Résumé de la décision
La Cour de cassation, dans sa décision du 22 septembre 2021, a rejeté le pourvoi formé par la société AJ construction contre un arrêt de la cour d'appel de Bordeaux, qui avait condamné cette société à verser à un apporteur d'affaires, M. [K], la somme de 360 000 euros au titre de la commission pour la conclusion d'un contrat. La cour d'appel a jugé que la commission était due à la signature du contrat, indépendamment de l'exécution de ce dernier.
Arguments pertinents
1. Droit à rémunération de l'apporteur d'affaires : L'arrêt a souligné que la commune intention des parties était que le paiement de 90% de la commission était lié à la simple signature du contrat. La cour a précisé que l'obligation de l'apporteur d'affaires consistait à mettre en relation les parties pour conclure un contrat, sans que l'exécution de celui-ci soit une condition préalable pour le versement de sa commission.
> « La seule condition du droit à rémunération de l'apporteur d'affaires était la formation du contrat principal dont il avait favorisé la conclusion ».
2. Usage professionnel : La cour a également écarté l'argument selon lequel un usage professionnel aurait exigé que la rémunération ne soit due qu'à l'exécution effective du contrat principal.
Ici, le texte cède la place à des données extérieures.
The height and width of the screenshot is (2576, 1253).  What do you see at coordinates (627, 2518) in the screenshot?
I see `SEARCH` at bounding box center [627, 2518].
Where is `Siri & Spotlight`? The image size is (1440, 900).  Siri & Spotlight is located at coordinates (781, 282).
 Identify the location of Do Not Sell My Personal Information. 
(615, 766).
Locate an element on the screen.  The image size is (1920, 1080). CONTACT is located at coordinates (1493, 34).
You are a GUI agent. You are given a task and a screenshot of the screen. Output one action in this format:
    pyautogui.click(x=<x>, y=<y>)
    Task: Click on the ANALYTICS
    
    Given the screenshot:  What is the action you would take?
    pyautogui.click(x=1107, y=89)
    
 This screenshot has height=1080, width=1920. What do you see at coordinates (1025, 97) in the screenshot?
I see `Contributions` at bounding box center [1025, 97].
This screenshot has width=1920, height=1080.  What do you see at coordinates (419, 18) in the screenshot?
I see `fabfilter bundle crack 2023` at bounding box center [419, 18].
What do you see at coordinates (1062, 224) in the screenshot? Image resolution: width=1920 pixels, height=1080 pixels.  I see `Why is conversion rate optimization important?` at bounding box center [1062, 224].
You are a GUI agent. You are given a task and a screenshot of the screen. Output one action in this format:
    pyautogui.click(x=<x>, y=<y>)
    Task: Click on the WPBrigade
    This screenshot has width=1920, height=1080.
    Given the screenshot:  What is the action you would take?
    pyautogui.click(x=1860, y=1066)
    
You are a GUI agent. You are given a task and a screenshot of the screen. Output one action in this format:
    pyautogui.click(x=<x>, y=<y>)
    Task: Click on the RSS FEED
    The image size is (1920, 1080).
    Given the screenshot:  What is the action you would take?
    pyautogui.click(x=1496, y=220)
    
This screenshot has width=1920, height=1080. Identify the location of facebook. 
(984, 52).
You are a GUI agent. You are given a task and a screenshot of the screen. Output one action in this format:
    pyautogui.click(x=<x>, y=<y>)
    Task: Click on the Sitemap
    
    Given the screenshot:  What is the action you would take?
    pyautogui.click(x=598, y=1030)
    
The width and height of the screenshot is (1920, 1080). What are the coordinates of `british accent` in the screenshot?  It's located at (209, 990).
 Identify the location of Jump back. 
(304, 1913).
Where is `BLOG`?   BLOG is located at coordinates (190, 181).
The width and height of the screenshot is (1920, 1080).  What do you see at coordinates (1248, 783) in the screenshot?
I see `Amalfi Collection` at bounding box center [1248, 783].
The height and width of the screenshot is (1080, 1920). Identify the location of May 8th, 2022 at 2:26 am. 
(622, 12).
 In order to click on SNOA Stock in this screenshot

Elle a conclu que même si cet usage existait, il n’était pas stipulé dans l’accord entre les parties.
> « L'argument tenant aux conditions suspensives du contrat principal... ne pouvait davantage être retenu pour dénier à M. [K] son droit à rémunération ».
3. Principe de la contradiction : Le moyen de cassation reprochait à la cour d'appel de s'être fondée sur un usage professionnel sans avoir d'abord invité les parties à s'exprimer. La Cour de cassation a considéré que ce moyen n'était pas suffisant pour infirmer la décision de la cour d'appel.
Interprétations et citations légales
- Droit à rémunération : La cour d'appel a interprété que l'accord entre la société AJ construction et M. [K] stipulait le droit à rémunération à la signature du contrat, ce qui est conforme aux usages professionnels. La Cour de cassation a confirmé cette interprétation, considérant que l'exécution du contrat n'était pas une condition nécessaire pour le versement de la commission.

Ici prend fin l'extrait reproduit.